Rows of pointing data
## begin
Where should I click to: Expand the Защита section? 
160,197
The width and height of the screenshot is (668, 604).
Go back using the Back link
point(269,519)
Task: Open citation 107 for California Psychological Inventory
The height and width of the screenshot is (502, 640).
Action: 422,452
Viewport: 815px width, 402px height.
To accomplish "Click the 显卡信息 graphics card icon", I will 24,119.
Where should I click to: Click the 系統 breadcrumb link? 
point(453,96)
## end
## begin
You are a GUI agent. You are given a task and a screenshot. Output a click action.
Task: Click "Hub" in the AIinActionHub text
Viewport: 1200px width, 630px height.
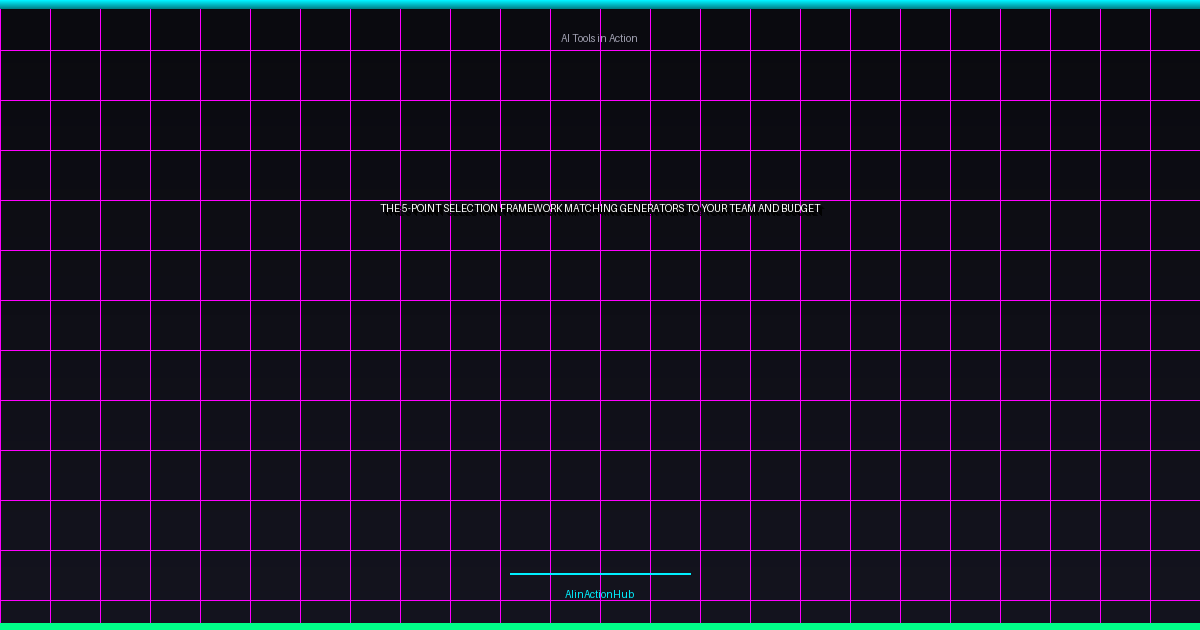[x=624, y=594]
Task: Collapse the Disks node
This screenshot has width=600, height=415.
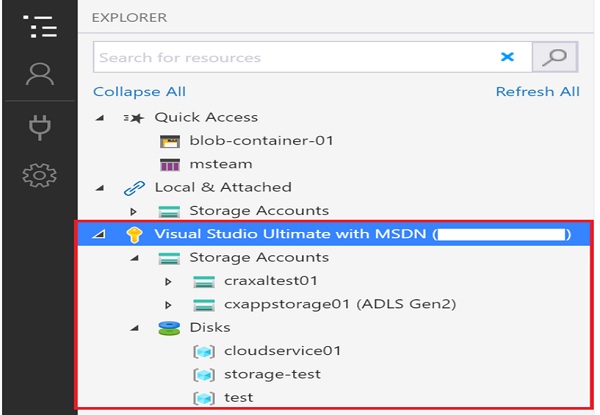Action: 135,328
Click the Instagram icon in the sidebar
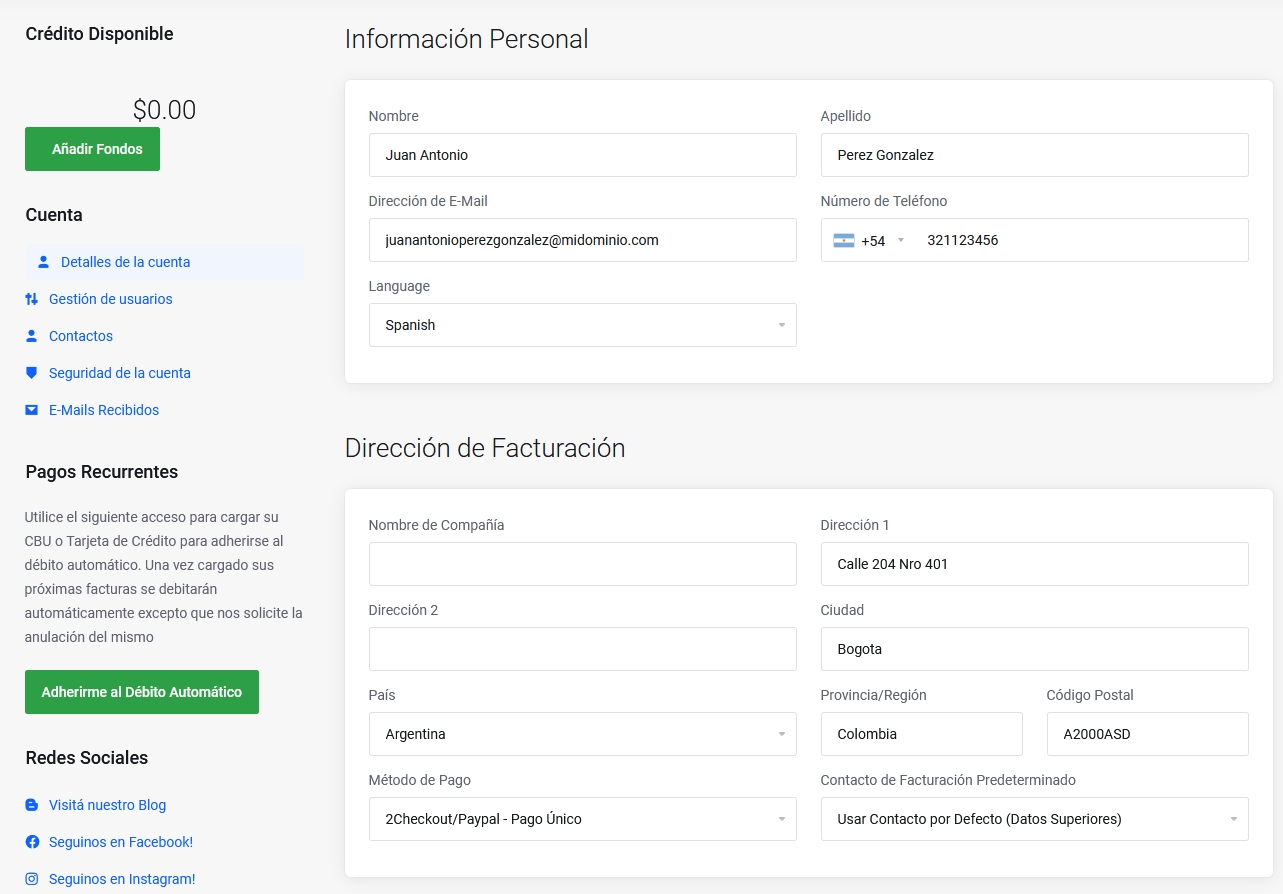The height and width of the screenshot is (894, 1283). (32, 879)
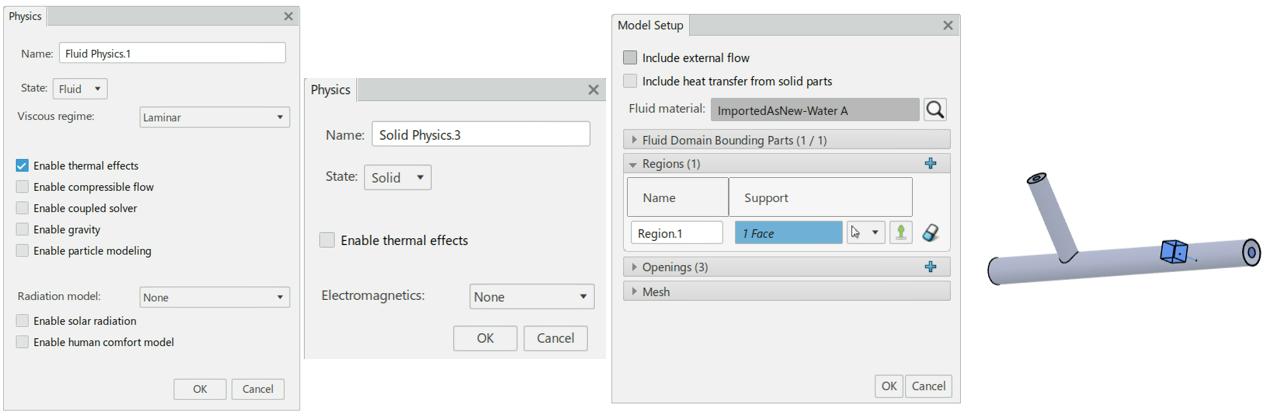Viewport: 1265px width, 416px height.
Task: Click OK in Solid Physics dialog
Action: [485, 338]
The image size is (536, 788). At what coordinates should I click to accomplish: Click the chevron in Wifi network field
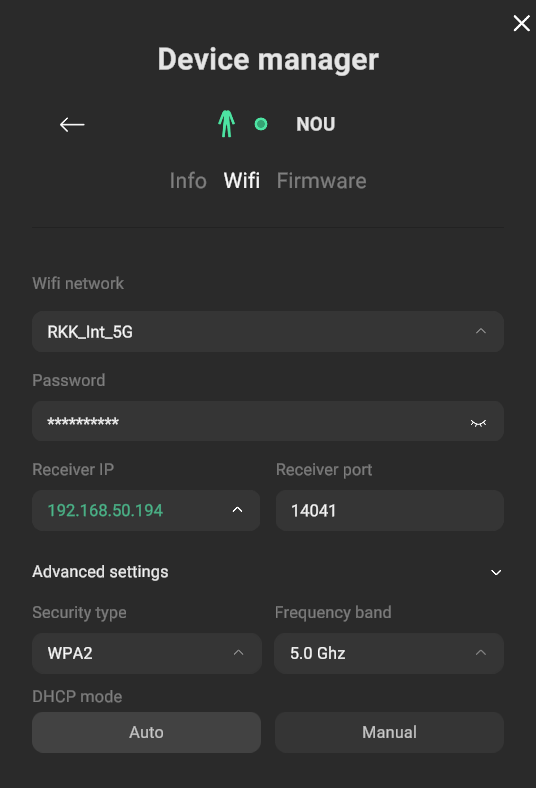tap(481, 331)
## end
Given instruction: Copy out the lines of the rows that begin with the line containing "Where should I click to: Expand" and end with the line containing "point(453,96)", keeping both of those lines.

Task answer:
Where should I click to: Expand the Защита section? 
160,197
The width and height of the screenshot is (668, 604).
Go back using the Back link
point(269,519)
Task: Open citation 107 for California Psychological Inventory
The height and width of the screenshot is (502, 640).
Action: 422,452
Viewport: 815px width, 402px height.
To accomplish "Click the 显卡信息 graphics card icon", I will 24,119.
Where should I click to: Click the 系統 breadcrumb link? 
point(453,96)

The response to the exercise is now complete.